Jacques Rogge O grande perigo
Política

Jacques Rogge O grande perigo



O Globo - 02/03/2011
 

Na qualidade de líder do movimento esportivo global, o Comitê Olímpico Internacional tem obrigação moral e ética de proteger a integridade do esporte. Há muitos anos temos travado uma batalha contra o uso de substâncias ilegais e obtivemos muitas vitórias, o que nos deixa orgulhosos. Mas, à medida que nossa campanha contra o doping continua, agora também estamos intensificando nossos esforços contra outro flagelo que ameaça a credibilidade do esporte: as apostas ilegais. No dia 1º do mês passado, realizamos um inédito simpósio reunindo autoridades esportivas, organizações públicas internacionais e empresas de apostas para discutir formas de reprimir atividades ilegais. Ficamos encorajados pelo apoio que recebemos dos participantes, que incluíram a Interpol, a ONU e representantes de governos tão distintos como China e Austrália. 
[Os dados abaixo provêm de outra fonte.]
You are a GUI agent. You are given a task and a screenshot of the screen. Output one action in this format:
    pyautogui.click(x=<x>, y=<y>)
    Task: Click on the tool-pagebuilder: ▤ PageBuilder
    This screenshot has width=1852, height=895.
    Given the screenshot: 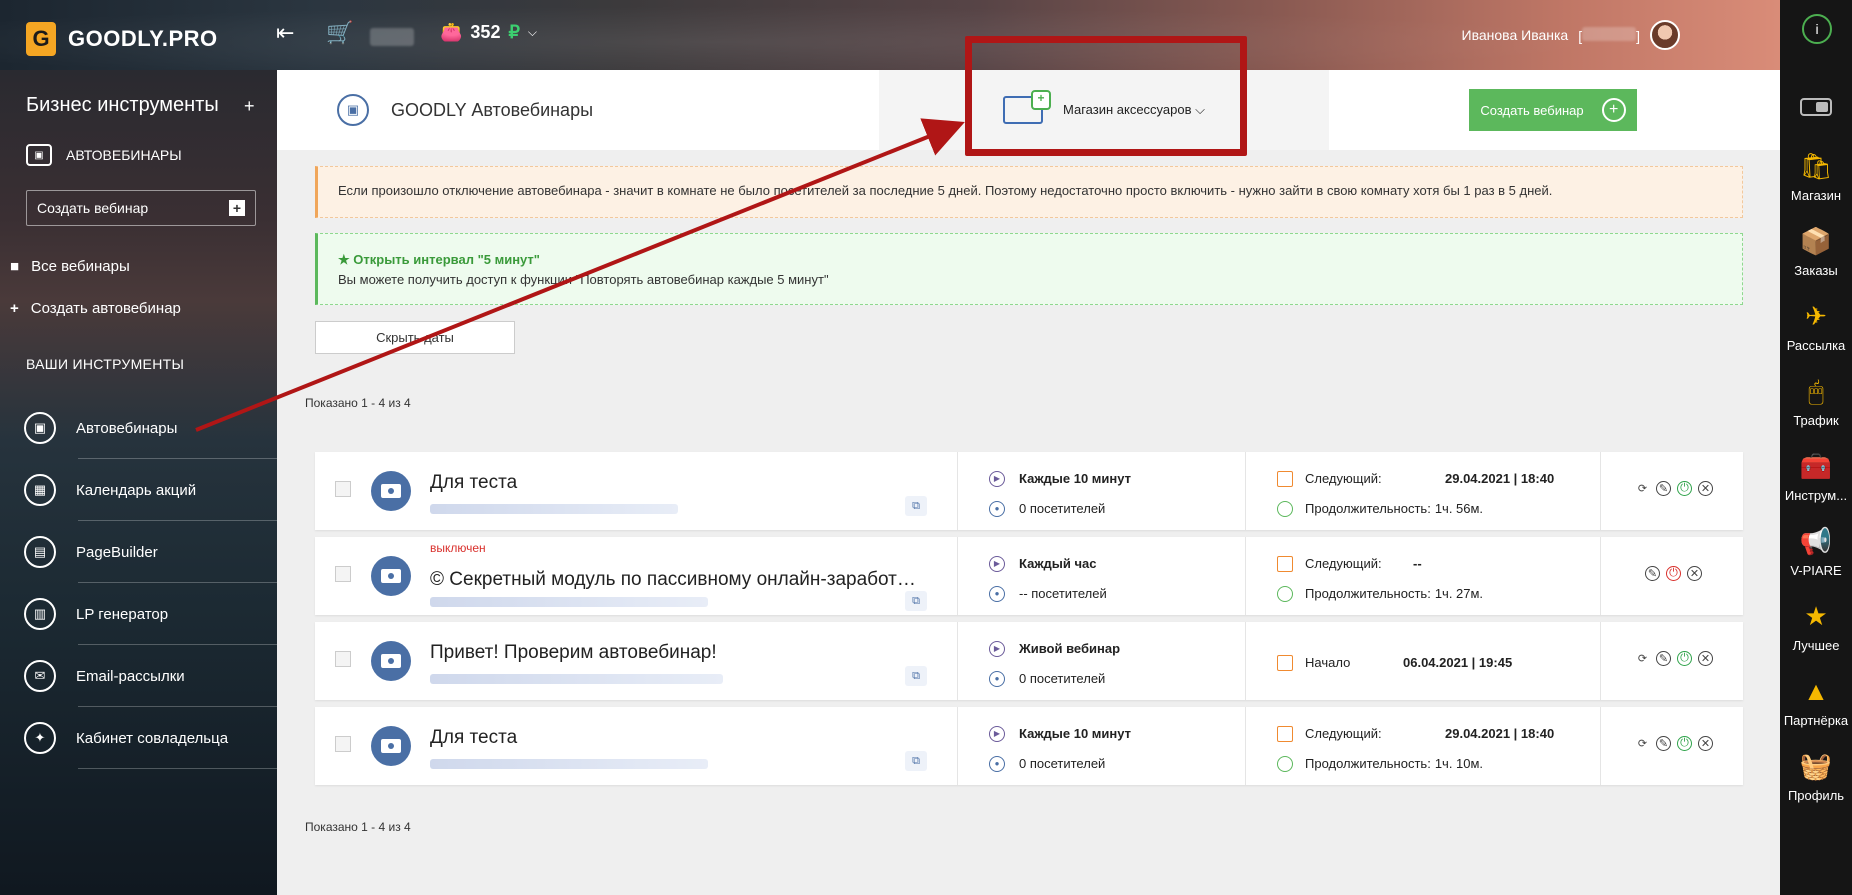 What is the action you would take?
    pyautogui.click(x=150, y=552)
O potencial para a corrupção está num dos níveis mais altos da história em função do advento das apostas pela internet e pela subsequente anonimidade, bem como a liquidez e o volume por elas proporcionadas. Pode-se argumentar que agora há muito mais tentações e pressões para atletas, técnicos e dirigentes em termos de oportunidades para tentar trapacear. E o pior é que esse câncer continua amplamente desregulamentado em muitas partes. 

Estamos otimistas que nossas discussões irão resultar em alguma ação coordenada contra as apostas irregulares. Não estamos falando do tipo de operação oferecida por loterias nacionais e entidades privadas, que constituem uma grande fonte de receita para o esporte. Mas sim as operações ilegais que têm o poder de causar enormes danos à credibilidade do esporte, levando à apatia dos espectadores, quedas de público, telespectadores e redução de interesse dos patrocinadores. Algo que pode até mesmo fazer com que as pessoas sequer participem de atividades esportivas em primeiro lugar. 

Ainda não foram detectadas formas de apostas ilegais nos Jogos Olímpicos, mas não somos inocentes. Sabemos que este dia chegará e temos de estar vigilantes e de contar com medidas que limitem os efeitos de apostas ilegais e desestimulem reincidências. O COI tem lidado com o problema desde 2005, e de certa forma nossos esforços se assemelham aos da luta contra o doping. Nossa primeira medida foi liderar pelo exemplo e adaptar nossa regras, além de despertar conhecimento sobre o problema por meio de programas educacionais, seminários e de propostas para um plano de ação unificado do movimento esportivo. Temos sido proativos em nossa mensagem e continuaremos em busca de diálogo. 

No momento estamos encorajando todos os nossos parceiros de movimento olímpico a adotar regras que proíbam apostas ilegais em esportes específicos. Inicialmente conversamos com esportes que já lidaram com casos de manipulação de resultados para nos ajudar. Críquete, tênis e futebol fizeram um trabalho notável nesse departamento, mas ainda há muitas federações internacionais e comitês olímpicos nacionais que não possuem legislação de combate a apostas ilegais. Sem leis, não podemos punir os trapaceiros. O apoio dos governos também é fundamental. São eles que têm autoridade para criar uma estrutura de regulamentação de apostas. Também têm o poder de conduzir investigações e de iniciar procedimentos judiciais. No momento em que fica bastante óbvio que grandes redes criminais estão se beneficiando de apostas ilegais, pedimos às autoridades que criem legislação específica para combater a manipulação de resultados no esporte. 

Estamos também monitorando as apostas nos Jogos Olímpicos. Estabelecemos uma companhia chamada International Sports Monitoring (ISM), que terá a função de investigar possíveis atividades suspeitas nos mercados de apostas, em conjunto com 300 companhias legais. Quando algum padrão irregular é detectado, o COI é avisado e pode trabalhar com as respectivas federações e comitês. Se há algo suspeito, imediatamente lançamos uma investigação. Felizmente, não precisamos ativar esse sistema nem nas Olimpíadas de Pequim (2008) nem nos Jogos de Inverno de Vancouver (2010). Mas ainda precisamos de um esforço sério e coordenado, pois está cada vez mais difícil detectar trapaceiros, que agora deixam de buscar os grandes eventos ou jogos para se concentrar em eventos com menos atenção da mídia e do público. Esse é o grande perigo. 

Ainda temos um longo caminho a percorrer, mas estou confiante de que seguimos na direção correta. Acredito que nos próximos anos poderemos até ter um organismo internacional cuidando da vigilância, nos mesmos moldes da WADA, a Agência Internacional Antidoping, e que a luta contra as apostas ilegais será também obrigatória para entidades esportivas que queiram participar do movimento olímpico. A luta apenas começou. Todos nós precisamos nos juntar contra os trapaceiros que querem lucrar com a popularidade do esporte.